About the Luke 22 passage: This is from the New Interpreters Commentary and this section was written by R. ALAN CULPEPPER. I think we might do well to consider the whole of scripture before proof texting a single verse and using it to advocate violence. I mean really, if Jesus wanted to start an armed revolt would he really say that two swords was enough? This is hardly a call to arms. “The instruction to buy a sword has prompted a great deal of discussion among commentators. As a basic principle, interpreters should take care not to pile up assumptions or take an obscure reference as evidence for something that is not supported by other references in the Gospel.

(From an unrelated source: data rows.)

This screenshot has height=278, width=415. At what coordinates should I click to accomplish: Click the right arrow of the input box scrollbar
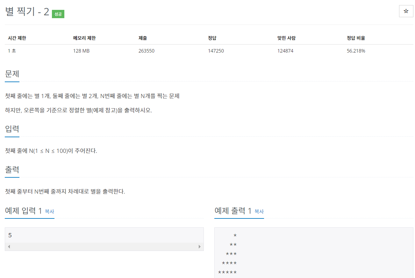(200, 246)
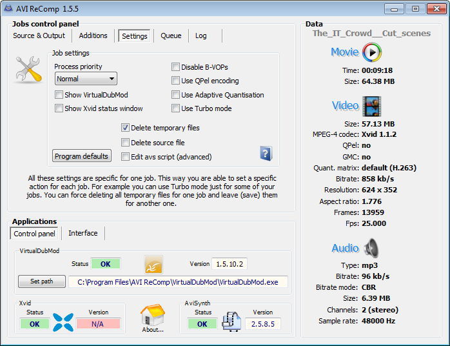Click the AviSynth film icon
Viewport: 450px width, 346px height.
(231, 321)
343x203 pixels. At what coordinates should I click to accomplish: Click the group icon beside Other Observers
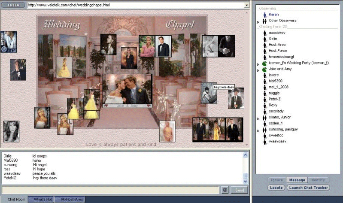[x=264, y=21]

The immediate context is a change in instructions for the disciples as they carry out their mission. Just as they will need a purse, bag, or sandals, so also they will need a sword. Jesus is not preparing to launch an armed revolt, however; there is no evidence of Zealot sentiment in his teachings. Neither is Jesus instructing the disciples to take arms to prevent his arrest. The sword carried by a traveler was for self-defense. Readers have often made the same mistake that the disciples make in the story. They have thought that Jesus was condoning their instinct to fight, to advance the cause of the kingdom by taking up arms. Jesus explains his instructions by appealing not to the holy war commands of the OT but instead to a phrase from the suffering servant texts in Isaiah: “because he poured out himself to death,/ and was numbered with the transgressors” (Isa 53:12 NRSV, italics added). Jesus is talking about the persecution that comes upon those who choose the way of self-sacrifice, not the provisions of those who plot to take the lives of others. Throughout the Gospel, Luke has returned to the theme of the fulfillment of Scripture in the events of Jesus’ life (see 2:23; 7:27; 18:31; 19:46; 20:17; 21:22; 24:44, 46). Isaiah 53:12 will be graphically fulfilled when Jesus is crucified between two criminals (23:32). The principle underlying Jesus’ point is stated elsewhere: The disciple will be like the teacher (6:40), so “you will be hated by all because of my name” (21:17). Jesus warns the disciples to be ready for persecution, not revolution.”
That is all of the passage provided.